Your goal: Exact repetition of every record is required.

Supplied material:
^^^^

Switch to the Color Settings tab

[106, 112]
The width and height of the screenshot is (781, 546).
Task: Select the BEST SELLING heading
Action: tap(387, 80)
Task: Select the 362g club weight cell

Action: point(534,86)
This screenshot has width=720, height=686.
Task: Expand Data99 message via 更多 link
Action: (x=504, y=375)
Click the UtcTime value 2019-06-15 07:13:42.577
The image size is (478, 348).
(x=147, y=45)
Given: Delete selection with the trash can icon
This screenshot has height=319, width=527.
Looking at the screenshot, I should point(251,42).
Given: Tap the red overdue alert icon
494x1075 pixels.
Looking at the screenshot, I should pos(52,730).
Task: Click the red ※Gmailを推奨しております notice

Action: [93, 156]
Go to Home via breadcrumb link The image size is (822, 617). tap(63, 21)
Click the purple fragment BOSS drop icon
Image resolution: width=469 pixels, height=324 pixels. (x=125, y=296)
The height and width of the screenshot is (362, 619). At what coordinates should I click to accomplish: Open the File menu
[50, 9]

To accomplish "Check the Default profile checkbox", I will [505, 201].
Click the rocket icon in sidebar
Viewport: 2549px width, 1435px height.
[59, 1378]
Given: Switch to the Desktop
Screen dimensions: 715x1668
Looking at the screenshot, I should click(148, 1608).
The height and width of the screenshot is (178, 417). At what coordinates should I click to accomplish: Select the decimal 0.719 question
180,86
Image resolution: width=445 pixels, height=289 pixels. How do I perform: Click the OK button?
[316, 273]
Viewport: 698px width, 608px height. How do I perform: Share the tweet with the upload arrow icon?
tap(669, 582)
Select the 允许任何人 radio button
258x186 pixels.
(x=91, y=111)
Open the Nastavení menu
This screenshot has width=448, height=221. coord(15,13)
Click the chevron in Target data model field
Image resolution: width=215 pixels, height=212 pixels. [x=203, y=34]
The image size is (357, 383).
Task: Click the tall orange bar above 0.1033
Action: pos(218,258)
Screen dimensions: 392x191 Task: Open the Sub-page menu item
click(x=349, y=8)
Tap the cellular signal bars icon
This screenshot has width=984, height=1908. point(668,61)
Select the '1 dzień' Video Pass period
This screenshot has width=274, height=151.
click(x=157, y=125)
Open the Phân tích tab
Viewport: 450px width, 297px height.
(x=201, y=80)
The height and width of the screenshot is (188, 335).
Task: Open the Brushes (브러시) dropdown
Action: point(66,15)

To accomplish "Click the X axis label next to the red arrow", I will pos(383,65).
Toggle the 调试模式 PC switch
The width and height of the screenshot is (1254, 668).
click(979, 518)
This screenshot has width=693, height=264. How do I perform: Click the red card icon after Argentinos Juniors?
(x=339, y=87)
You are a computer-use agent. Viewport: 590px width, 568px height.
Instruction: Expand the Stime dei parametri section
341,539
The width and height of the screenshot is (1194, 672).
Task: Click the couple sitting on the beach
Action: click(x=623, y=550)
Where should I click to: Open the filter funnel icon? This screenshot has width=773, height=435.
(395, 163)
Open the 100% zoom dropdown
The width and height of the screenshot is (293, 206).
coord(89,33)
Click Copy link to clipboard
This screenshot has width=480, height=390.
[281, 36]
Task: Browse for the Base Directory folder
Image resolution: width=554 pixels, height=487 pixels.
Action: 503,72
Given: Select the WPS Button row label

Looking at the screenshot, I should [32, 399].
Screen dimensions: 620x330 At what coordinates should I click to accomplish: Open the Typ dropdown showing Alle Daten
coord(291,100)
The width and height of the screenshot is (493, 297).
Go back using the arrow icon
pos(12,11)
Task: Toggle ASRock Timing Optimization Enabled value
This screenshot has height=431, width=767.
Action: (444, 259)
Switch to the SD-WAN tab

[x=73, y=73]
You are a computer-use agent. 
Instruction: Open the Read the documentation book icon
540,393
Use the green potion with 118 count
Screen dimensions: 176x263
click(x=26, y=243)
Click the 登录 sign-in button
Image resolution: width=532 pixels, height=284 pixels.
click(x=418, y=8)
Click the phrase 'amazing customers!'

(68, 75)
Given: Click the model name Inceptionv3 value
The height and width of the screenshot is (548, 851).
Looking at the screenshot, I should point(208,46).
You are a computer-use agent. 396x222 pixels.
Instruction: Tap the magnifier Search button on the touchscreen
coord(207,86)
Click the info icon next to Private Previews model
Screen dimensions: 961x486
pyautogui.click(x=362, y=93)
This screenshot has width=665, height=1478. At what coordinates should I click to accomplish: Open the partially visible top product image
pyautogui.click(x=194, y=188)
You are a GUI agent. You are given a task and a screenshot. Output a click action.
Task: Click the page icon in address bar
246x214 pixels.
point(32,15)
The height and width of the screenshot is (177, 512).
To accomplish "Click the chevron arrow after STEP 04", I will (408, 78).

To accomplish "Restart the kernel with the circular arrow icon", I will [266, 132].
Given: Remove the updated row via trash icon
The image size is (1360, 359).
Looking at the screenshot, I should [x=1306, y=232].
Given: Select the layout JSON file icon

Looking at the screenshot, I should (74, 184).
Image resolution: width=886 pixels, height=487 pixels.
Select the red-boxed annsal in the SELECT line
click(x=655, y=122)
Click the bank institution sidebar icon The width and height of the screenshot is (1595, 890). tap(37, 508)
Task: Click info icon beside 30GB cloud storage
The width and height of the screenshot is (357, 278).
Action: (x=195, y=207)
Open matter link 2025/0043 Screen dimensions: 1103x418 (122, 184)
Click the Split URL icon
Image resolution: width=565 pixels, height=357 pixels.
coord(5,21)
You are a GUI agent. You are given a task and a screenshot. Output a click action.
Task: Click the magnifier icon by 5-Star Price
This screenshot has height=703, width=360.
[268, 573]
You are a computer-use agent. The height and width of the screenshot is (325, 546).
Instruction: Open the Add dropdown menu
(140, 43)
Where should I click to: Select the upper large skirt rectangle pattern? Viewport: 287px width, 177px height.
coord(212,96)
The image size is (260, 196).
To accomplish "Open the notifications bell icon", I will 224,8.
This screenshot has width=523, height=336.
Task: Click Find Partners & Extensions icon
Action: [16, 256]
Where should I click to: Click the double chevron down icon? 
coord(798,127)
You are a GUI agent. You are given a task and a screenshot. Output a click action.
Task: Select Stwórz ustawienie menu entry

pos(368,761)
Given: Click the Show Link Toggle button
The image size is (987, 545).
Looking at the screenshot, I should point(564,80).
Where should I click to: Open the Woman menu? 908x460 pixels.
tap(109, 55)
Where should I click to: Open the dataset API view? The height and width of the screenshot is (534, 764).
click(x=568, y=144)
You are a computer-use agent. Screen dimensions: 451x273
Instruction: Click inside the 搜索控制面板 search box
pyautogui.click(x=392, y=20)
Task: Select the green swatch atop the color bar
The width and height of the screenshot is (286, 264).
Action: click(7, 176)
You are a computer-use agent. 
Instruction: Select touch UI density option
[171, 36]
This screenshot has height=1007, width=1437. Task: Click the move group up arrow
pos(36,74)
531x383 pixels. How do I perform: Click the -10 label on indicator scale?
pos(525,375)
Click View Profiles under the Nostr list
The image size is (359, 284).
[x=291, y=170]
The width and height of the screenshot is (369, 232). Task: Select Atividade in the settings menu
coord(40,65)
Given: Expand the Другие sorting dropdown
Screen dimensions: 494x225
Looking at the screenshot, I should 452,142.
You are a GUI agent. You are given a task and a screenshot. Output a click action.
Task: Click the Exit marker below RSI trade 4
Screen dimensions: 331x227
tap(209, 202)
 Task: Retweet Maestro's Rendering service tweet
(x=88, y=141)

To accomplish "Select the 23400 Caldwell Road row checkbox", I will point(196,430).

^^^^

Task result:
Switch to the Color Settings tab

[106, 112]
The width and height of the screenshot is (781, 546).
Task: Select the BEST SELLING heading
Action: tap(387, 80)
Task: Select the 362g club weight cell

Action: point(534,86)
This screenshot has width=720, height=686.
Task: Expand Data99 message via 更多 link
Action: (x=504, y=375)
Click the UtcTime value 2019-06-15 07:13:42.577
The image size is (478, 348).
(x=147, y=45)
Given: Delete selection with the trash can icon
This screenshot has height=319, width=527.
Looking at the screenshot, I should point(251,42).
Given: Tap the red overdue alert icon
494x1075 pixels.
Looking at the screenshot, I should pos(52,730).
Task: Click the red ※Gmailを推奨しております notice

Action: [93, 156]
Go to Home via breadcrumb link The image size is (822, 617). tap(63, 21)
Click the purple fragment BOSS drop icon
Image resolution: width=469 pixels, height=324 pixels. (x=125, y=296)
The height and width of the screenshot is (362, 619). At what coordinates should I click to accomplish: Open the File menu
[50, 9]

To accomplish "Check the Default profile checkbox", I will [505, 201].
Click the rocket icon in sidebar
Viewport: 2549px width, 1435px height.
[59, 1378]
Given: Switch to the Desktop
Screen dimensions: 715x1668
Looking at the screenshot, I should click(148, 1608).
The height and width of the screenshot is (178, 417). At what coordinates should I click to accomplish: Select the decimal 0.719 question
180,86
Image resolution: width=445 pixels, height=289 pixels. How do I perform: Click the OK button?
[316, 273]
Viewport: 698px width, 608px height. How do I perform: Share the tweet with the upload arrow icon?
tap(669, 582)
Select the 允许任何人 radio button
258x186 pixels.
(x=91, y=111)
Open the Nastavení menu
This screenshot has width=448, height=221. coord(15,13)
Click the chevron in Target data model field
Image resolution: width=215 pixels, height=212 pixels. [x=203, y=34]
The image size is (357, 383).
Task: Click the tall orange bar above 0.1033
Action: pos(218,258)
Screen dimensions: 392x191 Task: Open the Sub-page menu item
click(x=349, y=8)
Tap the cellular signal bars icon
This screenshot has width=984, height=1908. point(668,61)
Select the '1 dzień' Video Pass period
This screenshot has width=274, height=151.
click(x=157, y=125)
Open the Phân tích tab
Viewport: 450px width, 297px height.
(x=201, y=80)
The height and width of the screenshot is (188, 335).
Task: Open the Brushes (브러시) dropdown
Action: point(66,15)

To accomplish "Click the X axis label next to the red arrow", I will pos(383,65).
Toggle the 调试模式 PC switch
The width and height of the screenshot is (1254, 668).
click(979, 518)
This screenshot has width=693, height=264. How do I perform: Click the red card icon after Argentinos Juniors?
(x=339, y=87)
You are a computer-use agent. Viewport: 590px width, 568px height.
Instruction: Expand the Stime dei parametri section
341,539
The width and height of the screenshot is (1194, 672).
Task: Click the couple sitting on the beach
Action: click(x=623, y=550)
Where should I click to: Open the filter funnel icon? This screenshot has width=773, height=435.
(395, 163)
Open the 100% zoom dropdown
The width and height of the screenshot is (293, 206).
coord(89,33)
Click Copy link to clipboard
This screenshot has width=480, height=390.
[281, 36]
Task: Browse for the Base Directory folder
Image resolution: width=554 pixels, height=487 pixels.
Action: 503,72
Given: Select the WPS Button row label

Looking at the screenshot, I should [32, 399].
Screen dimensions: 620x330 At what coordinates should I click to accomplish: Open the Typ dropdown showing Alle Daten
coord(291,100)
The width and height of the screenshot is (493, 297).
Go back using the arrow icon
pos(12,11)
Task: Toggle ASRock Timing Optimization Enabled value
This screenshot has height=431, width=767.
Action: (444, 259)
Switch to the SD-WAN tab

[x=73, y=73]
You are a computer-use agent. 
Instruction: Open the Read the documentation book icon
540,393
Use the green potion with 118 count
Screen dimensions: 176x263
click(x=26, y=243)
Click the 登录 sign-in button
Image resolution: width=532 pixels, height=284 pixels.
click(x=418, y=8)
Click the phrase 'amazing customers!'

(68, 75)
Given: Click the model name Inceptionv3 value
The height and width of the screenshot is (548, 851).
Looking at the screenshot, I should point(208,46).
You are a computer-use agent. 396x222 pixels.
Instruction: Tap the magnifier Search button on the touchscreen
coord(207,86)
Click the info icon next to Private Previews model
Screen dimensions: 961x486
pyautogui.click(x=362, y=93)
This screenshot has width=665, height=1478. At what coordinates should I click to accomplish: Open the partially visible top product image
pyautogui.click(x=194, y=188)
You are a GUI agent. You are given a task and a screenshot. Output a click action.
Task: Click the page icon in address bar
246x214 pixels.
point(32,15)
The height and width of the screenshot is (177, 512).
To accomplish "Click the chevron arrow after STEP 04", I will (408, 78).

To accomplish "Restart the kernel with the circular arrow icon", I will [266, 132].
Given: Remove the updated row via trash icon
The image size is (1360, 359).
Looking at the screenshot, I should [x=1306, y=232].
Given: Select the layout JSON file icon

Looking at the screenshot, I should (74, 184).
Image resolution: width=886 pixels, height=487 pixels.
Select the red-boxed annsal in the SELECT line
click(x=655, y=122)
Click the bank institution sidebar icon The width and height of the screenshot is (1595, 890). tap(37, 508)
Task: Click info icon beside 30GB cloud storage
The width and height of the screenshot is (357, 278).
Action: (x=195, y=207)
Open matter link 2025/0043 Screen dimensions: 1103x418 (122, 184)
Click the Split URL icon
Image resolution: width=565 pixels, height=357 pixels.
coord(5,21)
You are a GUI agent. You are given a task and a screenshot. Output a click action.
Task: Click the magnifier icon by 5-Star Price
This screenshot has height=703, width=360.
[268, 573]
You are a computer-use agent. The height and width of the screenshot is (325, 546).
Instruction: Open the Add dropdown menu
(140, 43)
Where should I click to: Select the upper large skirt rectangle pattern? Viewport: 287px width, 177px height.
coord(212,96)
The image size is (260, 196).
To accomplish "Open the notifications bell icon", I will 224,8.
This screenshot has width=523, height=336.
Task: Click Find Partners & Extensions icon
Action: [16, 256]
Where should I click to: Click the double chevron down icon? 
coord(798,127)
You are a GUI agent. You are given a task and a screenshot. Output a click action.
Task: Select Stwórz ustawienie menu entry

pos(368,761)
Given: Click the Show Link Toggle button
The image size is (987, 545).
Looking at the screenshot, I should point(564,80).
Where should I click to: Open the Woman menu? 908x460 pixels.
tap(109, 55)
Where should I click to: Open the dataset API view? The height and width of the screenshot is (534, 764).
click(x=568, y=144)
You are a computer-use agent. Screen dimensions: 451x273
Instruction: Click inside the 搜索控制面板 search box
pyautogui.click(x=392, y=20)
Task: Select the green swatch atop the color bar
The width and height of the screenshot is (286, 264).
Action: click(7, 176)
You are a computer-use agent. 
Instruction: Select touch UI density option
[171, 36]
This screenshot has height=1007, width=1437. Task: Click the move group up arrow
pos(36,74)
531x383 pixels. How do I perform: Click the -10 label on indicator scale?
pos(525,375)
Click View Profiles under the Nostr list
The image size is (359, 284).
[x=291, y=170]
The width and height of the screenshot is (369, 232). Task: Select Atividade in the settings menu
coord(40,65)
Given: Expand the Другие sorting dropdown
Screen dimensions: 494x225
Looking at the screenshot, I should 452,142.
You are a GUI agent. You are given a task and a screenshot. Output a click action.
Task: Click the Exit marker below RSI trade 4
Screen dimensions: 331x227
tap(209, 202)
 Task: Retweet Maestro's Rendering service tweet
(x=88, y=141)

To accomplish "Select the 23400 Caldwell Road row checkbox", I will point(196,430).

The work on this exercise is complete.